Thursday, October 11, 2007

Slip sliding away

Well things have really changed from Sunday. I have already cut my self several times and it looks like I will be headed for the hospital again. I was supposed to go to a Christian education program on Saturday, but there is a lovely peaceful lake which is way to tempting to pass the way I feel right now. I spent most of the morning trying not to vomit, now the two Ativan I took have me feeling better, but I know when I see S. tonight it will get worse again. I should be kept busy with two other meetings before then. It is somewhat comforting to think I will be somewhere safe, it's just the other part of being in the hospital (the other patients, etc.) I just don't understand how I got here so quickly. Well back to work.

Tuesday, October 09, 2007

Feeling freaky (no not that way)

I feel like cutting tonight and I don't know why. Every so often that happens. We spent 6 hours in a workshop about bullies and the emotional effects they have on their victims. Maybe that was it. The speaker read two essays about a kid who committed suicide, then one of the teachers was talking to me about one of our students who committed suicide last year. Then there was the news about the grandmother who committed suicide after killing her two-year-old grandson.
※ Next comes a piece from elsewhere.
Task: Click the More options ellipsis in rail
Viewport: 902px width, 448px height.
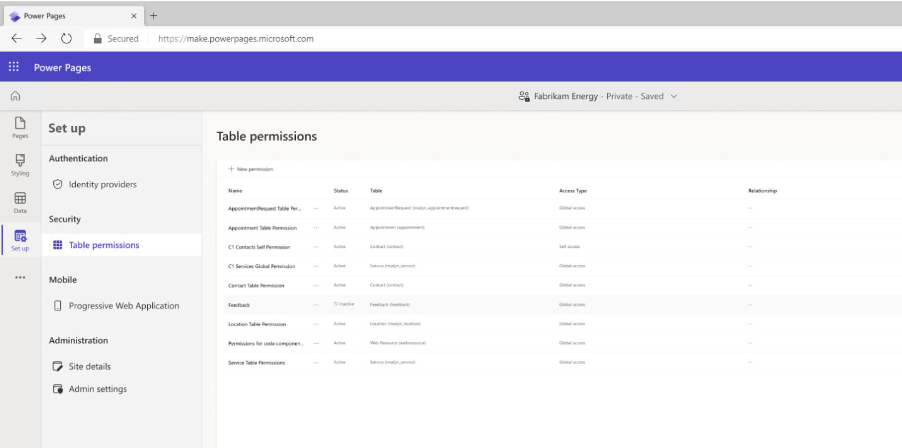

Not a good day in those ways. Then I couldn't even find a pocketbook to buy to satisfy my buying binge! Well, that will have to leave that for another day. At least I didn't just buy one to have bought one like I usually do. I am going to try really hard to curb the spending so we can go on our trip out west next summer.
Sometimes I feel so limited in how and when I say things so no one can figure out who I am. I have this set up so that my gmail is untraceable. It is a shame that has to be that way. Sometimes I really wish that i had someone besides my therapist to talk to about all of this, but writing this will have to do.
Now that I have pissed and moaned for today, I will log off to come back another day when I am in a better mood.

Sunday, October 07, 2007

At Peace

It has been a very long time since I posted. I feel really at peace with myself. When I think of the goal I had of waiting until I was 53 to commit suicide, I'm not sure that is right and perhaps I should push it back a few more years. This is really a big step for me, because it is relinquishing control for me to think more along the lines that the choice should belong to God. It's still scary to think about, but there are people here who need me for a few more years. I only pray that this lasts for awhile because it does feel good.